CyberX reports that KillDisk, already associated with cybersabotage, is now also being used as a basis for ransomware, demanding a hefty 222 bitcoin in ransom.
NEW KILLDISK MALWARE BRINGS RANSOMWARE INTO INDUSTRIAL DOMAIN
Commentary by Catalin Cimpanu for Bleeping Computer: KillDisk Disk-Wiping Malware Adds Ransomware Component.
Commentary by David Bisson for Tripwire: KillDisk Wiper Malware Evolves into Ransomware.
An article by Catalin Cimpanu for Bleeping Computer: It’s Almost 2017 and Users Are Still Getting Infected with Malware via Fake AV Software includes instances of a Remote Access Trojan and ransomware distributed as fake security software including Goldeneye/Petya and Stampado.
Software engineer Darren Cauthon tweeted about how: ‘Family member’s tv is bricked by Android malware. #lg wont disclose factory reset. Avoid these “smart tvs” like the plague.’
To put this into some perspective, this isn’t a recent model: he explains that ‘It was one of the first google tvs.’ (Google TV is no longer supported, and LG smart TVs now run on WebOS, apparently. However, Google is said to be working on another Android-based platform.)
Catalin Cimpanu reports for Bleeping Computer that ‘Cauthon says he tried to reset the TV to factory settings, but the reset procedure available online didn’t work.’ When contacted, it seems that LG suggested that an engineer could reset the TV at a cost of $340. Cimpanu suggests that the malware is probably FLocker (a.k.a. Dogspectus).
Commentary by David Bisson for MetaCompliance here.

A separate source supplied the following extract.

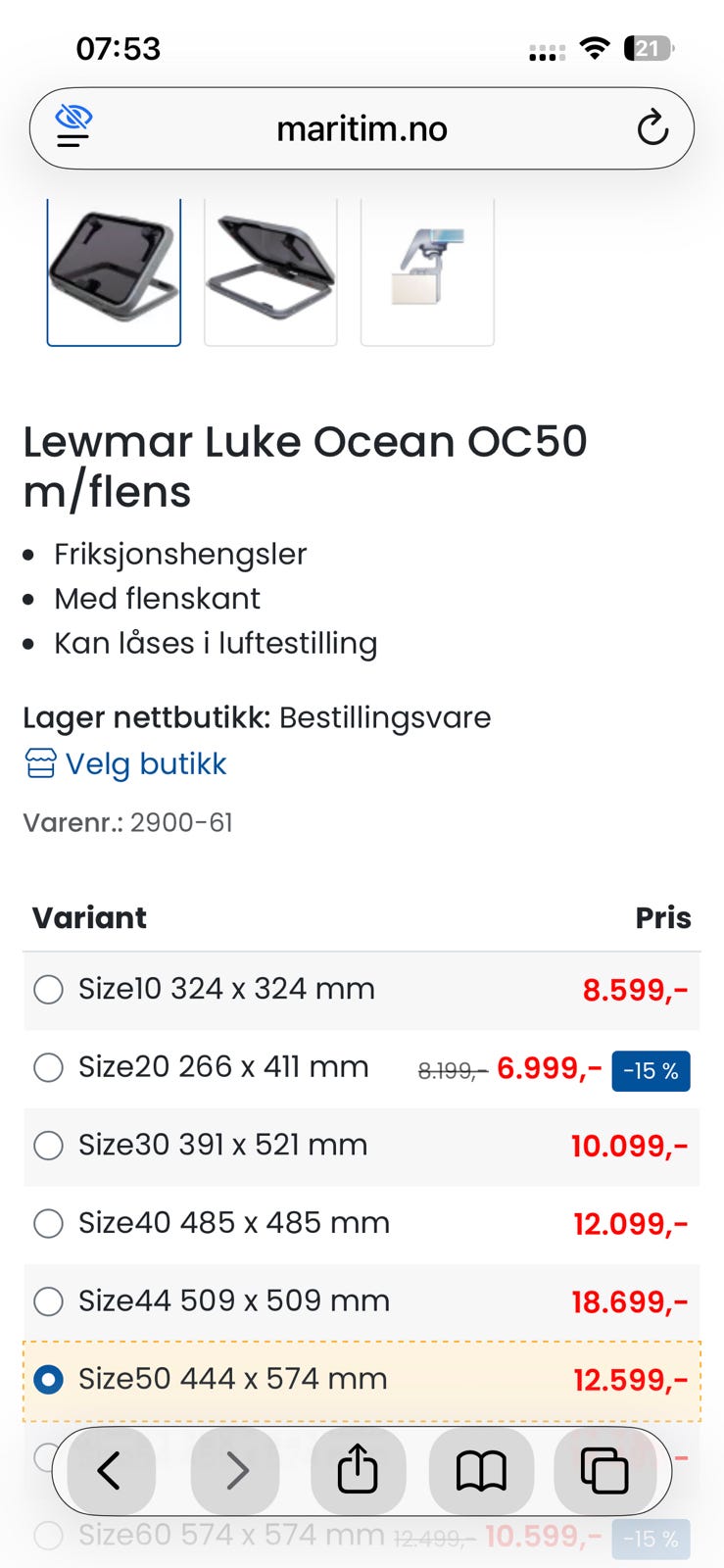
Task: Tap the store icon beside Velg butikk
Action: [40, 763]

I see there is much excitement in the media about CryptXXX’s ‘Christmas discount’, the ransom having been reduced from 1.2 bitcoin to 0.5 until the end of December. Of more significance is the fact that Kaspersky have once more been able to update their Rannoh decryptor to handle CryptXXX version 3. Available from directly from Kaspersky or from NoMoreRansom.org.
Commentary from The Register – Don’t pay up to decrypt – cure found for CryptXXX ransomware, again – and from SC Media, in an article with some interesting commentary from industry stalwarts such as Anton Ivanov and Paul Ducklin, even though most of the story is about the ‘discount’.

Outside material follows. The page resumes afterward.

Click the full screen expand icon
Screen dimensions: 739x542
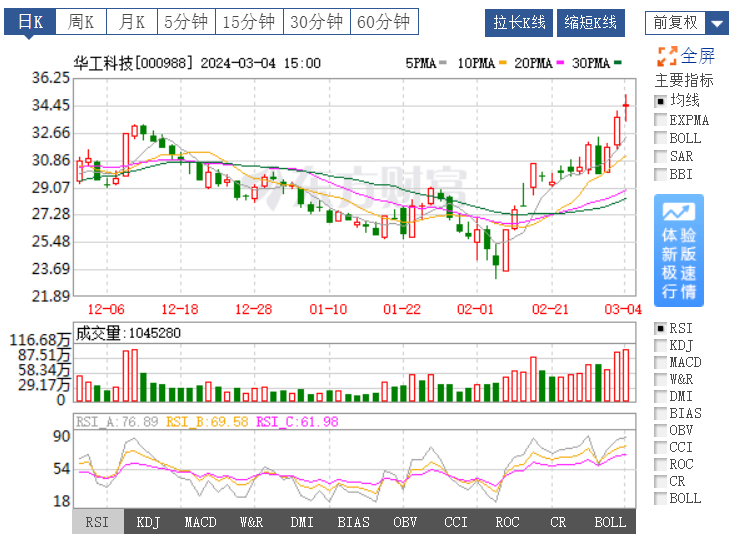pyautogui.click(x=667, y=56)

The ‘No More Ransom‘ site has quietly added a number of ‘Associated’ and ‘Supporting’ partners. For SecurityWeek, Kevin Townsend explains the difference/partner hierarchy, and quotes a number of industry figures (including me, at some length): No More Ransom Alliance Gains Momentum.
It’s good news, but I think there’s more they could do.
Interesting analysis from Pieter Arntz for Malwarebytes of the VinCE screen locker, intended to persuade the victim into calling the ‘helpline’ number the malware displays. An example of malware that illustrates an almost imperceptible distinction between a tech support scam and true ransomware.
A closer look at a tech support screen locker
This AVIEN article also added to Tech Support Scams and Ransomware, to Specific Ransomware Families and Types, and to PC ‘Tech Support’ Scam Resources. The latter has now been renamed by dropping the reference to cold-calls, as cold-calling is no longer the only (or, arguably, the most effective) means of implementing tech support scams.